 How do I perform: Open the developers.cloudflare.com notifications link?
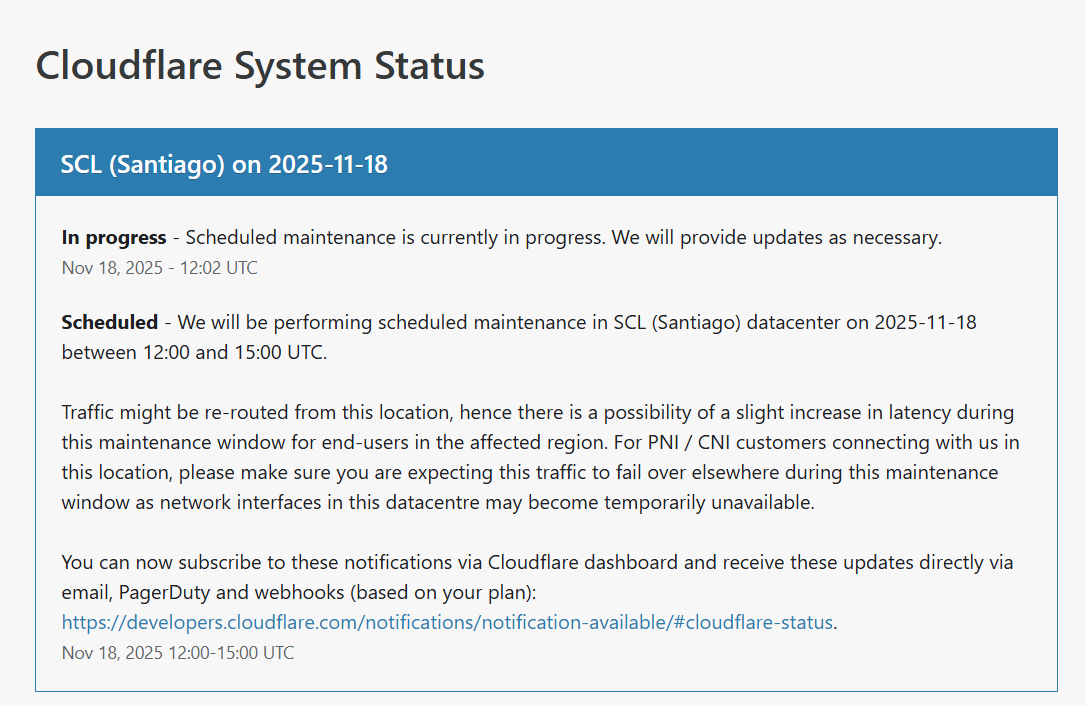click(x=447, y=622)
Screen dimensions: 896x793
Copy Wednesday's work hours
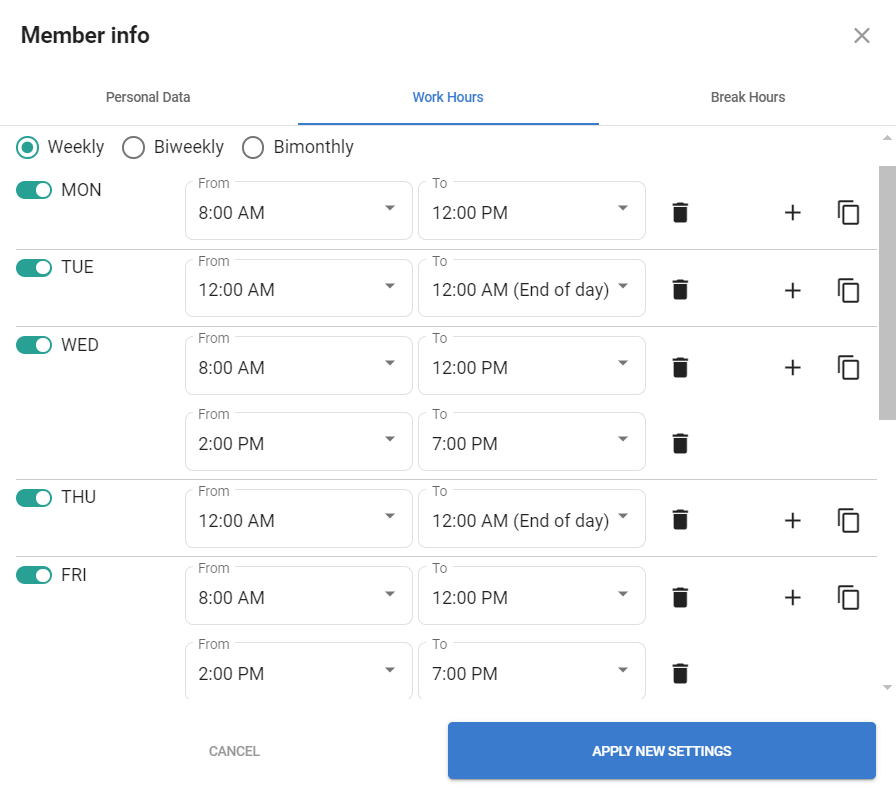[x=848, y=367]
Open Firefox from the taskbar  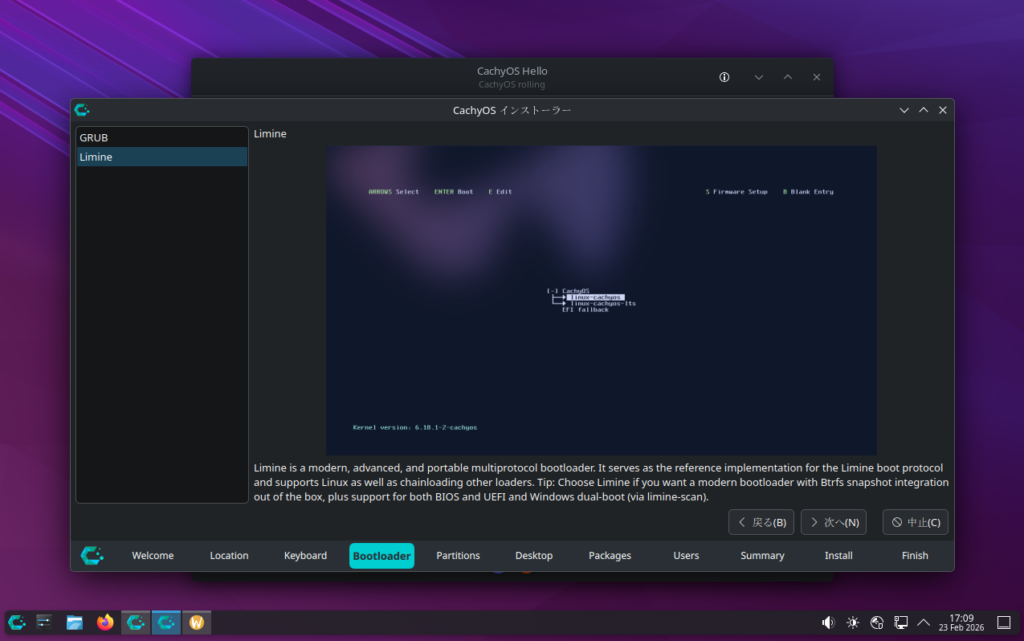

..........

Each record above is to be written out exactly; the pictures are not.

 How do I perform: Open the developers.cloudflare.com notifications link?
click(x=447, y=622)
Screen dimensions: 896x793
Copy Wednesday's work hours
[x=848, y=367]
Open Firefox from the taskbar  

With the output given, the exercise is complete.